[TASK]: Copy out every line of the material below, reproducing each one character for character.

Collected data
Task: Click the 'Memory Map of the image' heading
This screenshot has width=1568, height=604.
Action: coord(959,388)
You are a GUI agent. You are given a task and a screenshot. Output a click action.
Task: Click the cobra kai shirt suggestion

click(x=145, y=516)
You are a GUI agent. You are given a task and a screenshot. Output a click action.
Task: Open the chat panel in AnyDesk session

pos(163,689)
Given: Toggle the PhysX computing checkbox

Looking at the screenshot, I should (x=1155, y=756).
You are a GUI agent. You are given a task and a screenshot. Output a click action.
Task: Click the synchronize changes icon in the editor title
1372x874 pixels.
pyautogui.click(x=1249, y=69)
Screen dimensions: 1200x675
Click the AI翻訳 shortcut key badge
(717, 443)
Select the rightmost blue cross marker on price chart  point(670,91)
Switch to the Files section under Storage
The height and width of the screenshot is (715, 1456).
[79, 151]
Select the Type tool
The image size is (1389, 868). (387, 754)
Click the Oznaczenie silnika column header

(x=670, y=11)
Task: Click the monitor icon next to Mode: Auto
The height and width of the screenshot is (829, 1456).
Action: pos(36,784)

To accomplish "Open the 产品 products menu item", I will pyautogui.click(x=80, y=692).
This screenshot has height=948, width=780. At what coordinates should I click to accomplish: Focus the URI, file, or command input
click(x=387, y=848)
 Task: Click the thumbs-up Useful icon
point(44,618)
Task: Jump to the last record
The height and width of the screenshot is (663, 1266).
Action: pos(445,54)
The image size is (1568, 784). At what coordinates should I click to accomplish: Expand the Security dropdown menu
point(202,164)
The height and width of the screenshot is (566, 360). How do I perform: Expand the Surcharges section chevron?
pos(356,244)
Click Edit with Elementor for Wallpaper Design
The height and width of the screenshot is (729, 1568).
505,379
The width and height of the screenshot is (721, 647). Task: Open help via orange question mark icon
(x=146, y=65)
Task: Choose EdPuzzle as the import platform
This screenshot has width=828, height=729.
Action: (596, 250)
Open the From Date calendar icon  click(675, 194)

[ANSWER TO THIS EXERCISE]:
Task: Click the 'Memory Map of the image' heading
This screenshot has width=1568, height=604.
Action: coord(959,388)
You are a GUI agent. You are given a task and a screenshot. Output a click action.
Task: Click the cobra kai shirt suggestion

click(x=145, y=516)
You are a GUI agent. You are given a task and a screenshot. Output a click action.
Task: Open the chat panel in AnyDesk session

pos(163,689)
Given: Toggle the PhysX computing checkbox

Looking at the screenshot, I should (x=1155, y=756).
You are a GUI agent. You are given a task and a screenshot. Output a click action.
Task: Click the synchronize changes icon in the editor title
1372x874 pixels.
pyautogui.click(x=1249, y=69)
Screen dimensions: 1200x675
Click the AI翻訳 shortcut key badge
(717, 443)
Select the rightmost blue cross marker on price chart  point(670,91)
Switch to the Files section under Storage
The height and width of the screenshot is (715, 1456).
[79, 151]
Select the Type tool
The image size is (1389, 868). (387, 754)
Click the Oznaczenie silnika column header

(x=670, y=11)
Task: Click the monitor icon next to Mode: Auto
The height and width of the screenshot is (829, 1456).
Action: pos(36,784)

To accomplish "Open the 产品 products menu item", I will pyautogui.click(x=80, y=692).
This screenshot has height=948, width=780. At what coordinates should I click to accomplish: Focus the URI, file, or command input
click(x=387, y=848)
 Task: Click the thumbs-up Useful icon
point(44,618)
Task: Jump to the last record
The height and width of the screenshot is (663, 1266).
Action: pos(445,54)
The image size is (1568, 784). At what coordinates should I click to accomplish: Expand the Security dropdown menu
point(202,164)
The height and width of the screenshot is (566, 360). How do I perform: Expand the Surcharges section chevron?
pos(356,244)
Click Edit with Elementor for Wallpaper Design
The height and width of the screenshot is (729, 1568).
505,379
The width and height of the screenshot is (721, 647). Task: Open help via orange question mark icon
(x=146, y=65)
Task: Choose EdPuzzle as the import platform
This screenshot has width=828, height=729.
Action: (596, 250)
Open the From Date calendar icon  click(675, 194)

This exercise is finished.